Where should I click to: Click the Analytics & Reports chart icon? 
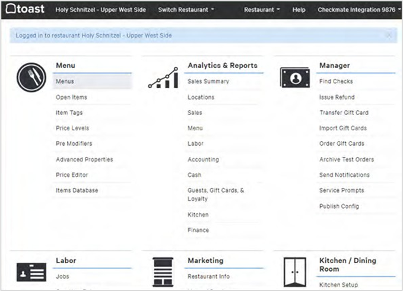163,78
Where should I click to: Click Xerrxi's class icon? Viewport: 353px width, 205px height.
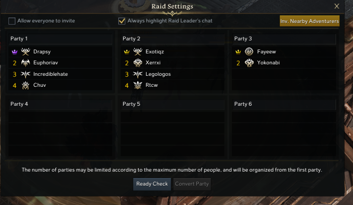click(x=138, y=63)

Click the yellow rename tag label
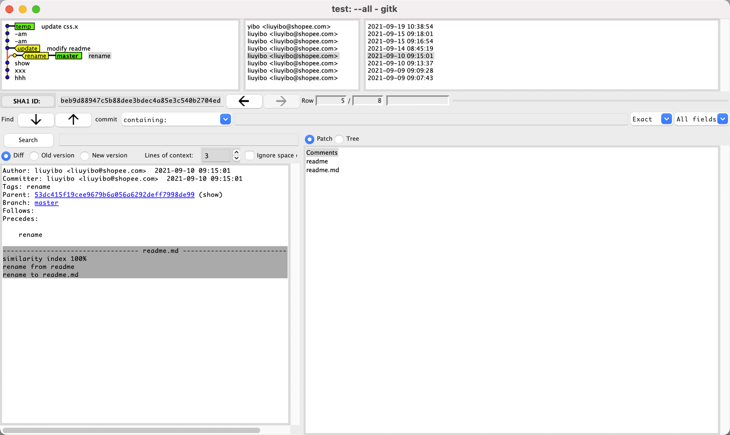point(35,56)
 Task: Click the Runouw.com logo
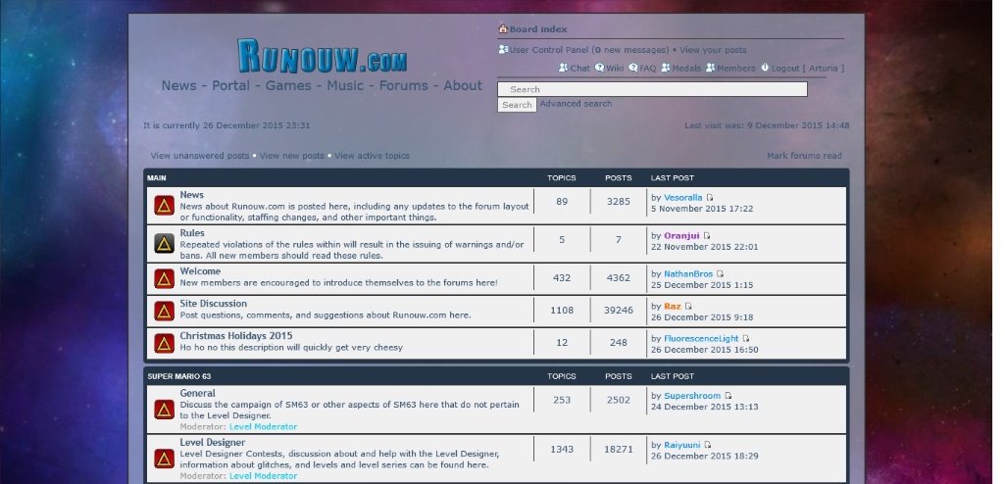point(322,57)
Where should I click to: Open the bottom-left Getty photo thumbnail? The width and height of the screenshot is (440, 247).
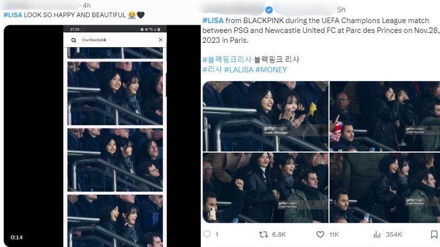pos(266,188)
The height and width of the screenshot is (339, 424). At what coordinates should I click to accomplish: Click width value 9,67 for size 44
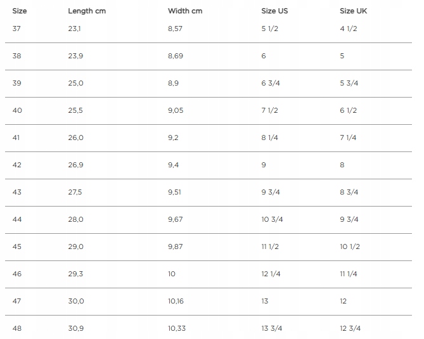(175, 219)
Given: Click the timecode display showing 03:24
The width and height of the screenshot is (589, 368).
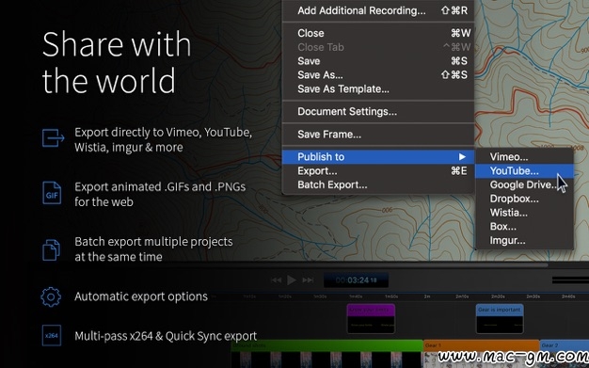Looking at the screenshot, I should click(356, 280).
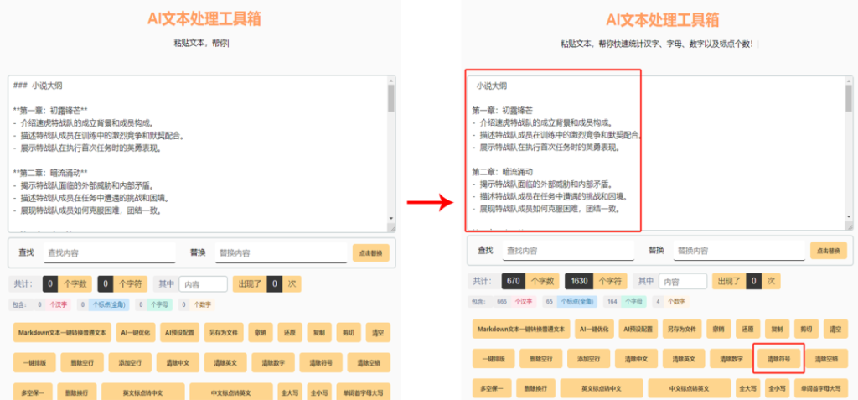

__OBJECTIVE__:
Give every line of the entries above as a numbered list, with blank lines and pictures left out.

__THE REPLY__:
1. Where should I click to: Click the Analytics & Reports chart icon? 
2. 163,78
3. Where should I click to: Click Xerrxi's class icon? Viewport: 353px width, 205px height.
4. click(x=138, y=63)
5. Click the yellow rename tag label
6. point(35,56)
7.  Task: Click the Runouw.com logo
8. point(322,57)
9. Where should I click to: Open the bottom-left Getty photo thumbnail? The width and height of the screenshot is (440, 247).
10. pos(266,188)
11. The height and width of the screenshot is (339, 424). At what coordinates should I click to accomplish: Click width value 9,67 for size 44
12. (175, 219)
13. Given: Click the timecode display showing 03:24
14. The width and height of the screenshot is (589, 368).
15. Looking at the screenshot, I should click(356, 280).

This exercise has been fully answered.